World Food Day: How composting can safeguard our food systems

Food security begins with the soil that sustains life. When the structure and fertility of soil are weakened, entire food systems become fragile. Composting provides a biological correction to this imbalance. It rebuilds organic matter, improves the soil’s ability to retain water, and restores the microbial life that supports healthy crops.

Organic waste plays a decisive role in this recovery. Each year, South Africa discards approximately 10 million tonnes of food, a third of what we produce. Unfortunately, 90% of this goes to landfill. This is a massive lost opportunity to restore the very soil that South Africa’s agricultural sector is heavily reliant on.

Only around 12% to 13.5% of South Africa’s total land area is considered suitable for rain-fed crop production, and only about 3% is classified as high-potential or genuinely fertile land. That is not a lot. Due to a combination of naturally arid conditions and human activity, over 50% of the land area is estimated to be affected by some form of degradation, which includes soil erosion (losing more soil annually than is naturally formed), a dramatic loss of soil organic carbon (up to 50% in cultivated soils over the last century), and general soil fertility depletion. This widespread degradation threatens the long-term sustainability and security of the country’s food systems.

“Healthy soils are the starting point for nutritious food. Compost enhances the soil’s carbon content and promotes microbial activity, which allows plants to absorb a wider range of nutrients,” says Brian Küsel, director of BiobiN South Africa. “When you think about the scale of food insecurity in South Africa, and how that intersects with soil degradation, it really shines a light on the importance of composting for soil regeneration, and ultimately food production.”

BiobiN South Africa works closely with the commercial food sector to capture and process large volumes of food and organic waste, repurposing this waste stream as a secondary resource for soil regeneration. With looming organic waste regulations and the urgent need to improve soil fertility in many regions across South Africa, there has never been a more important time to start composting.

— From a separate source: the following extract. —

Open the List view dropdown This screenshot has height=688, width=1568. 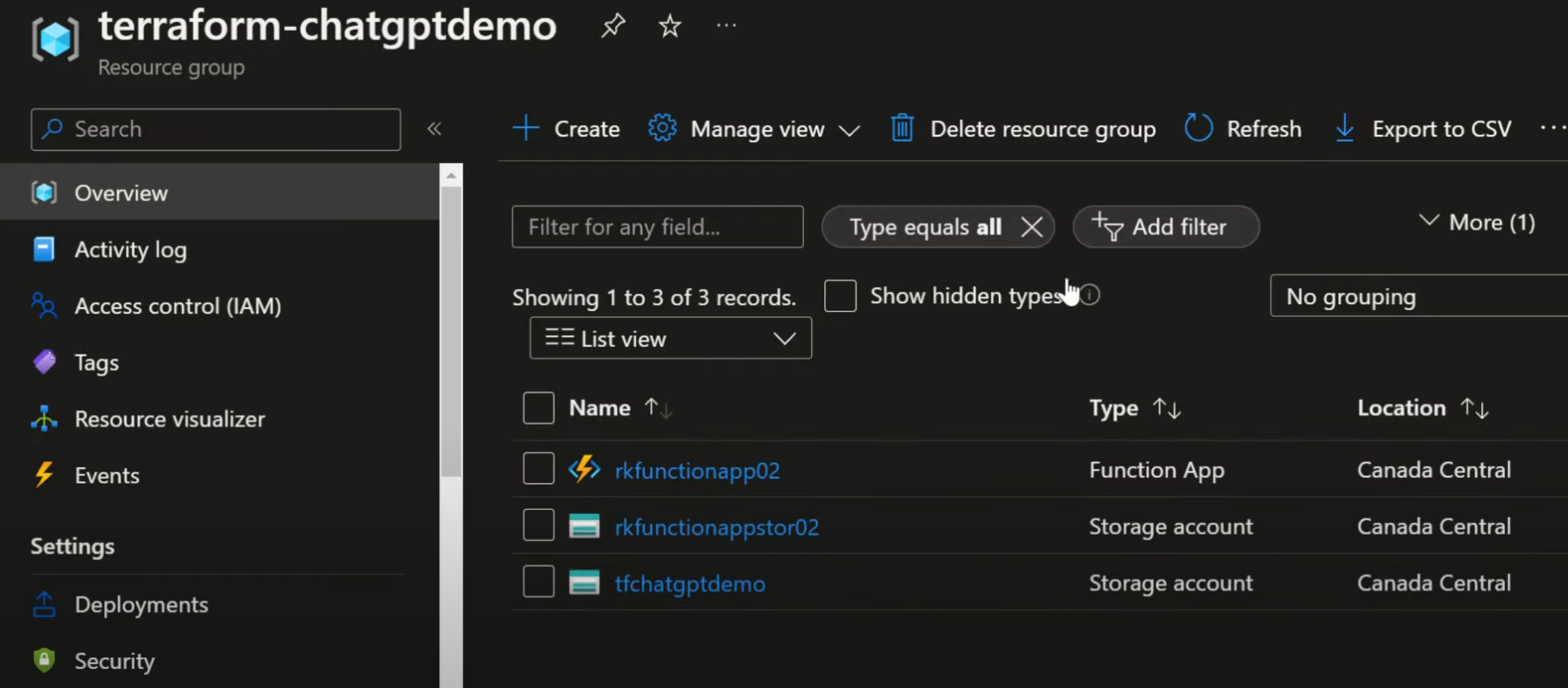[670, 338]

Technology has made this process more efficient and accessible. Enclosed composting systems, such as the BiobiN, allow for controlled decomposition that prevents odour, manages moisture, and produces consistent results. These systems are used by farms, universities, and commercial kitchens to manage organic waste responsibly and to generate compost for use in gardens and agricultural land. By adopting on-site composting solutions, organisations contribute to national goals of reducing organic waste to landfill and advancing sustainable food systems.

Composting speaks directly to the focus of World Food Day, which is to strengthen the relationship between how food is produced, how resources are used, and how soil is conserved. It strengthens the biological foundations of food production while addressing environmental and social priorities. When organic waste is returned to the soil, it closes the nutrient cycle that links consumption to regeneration.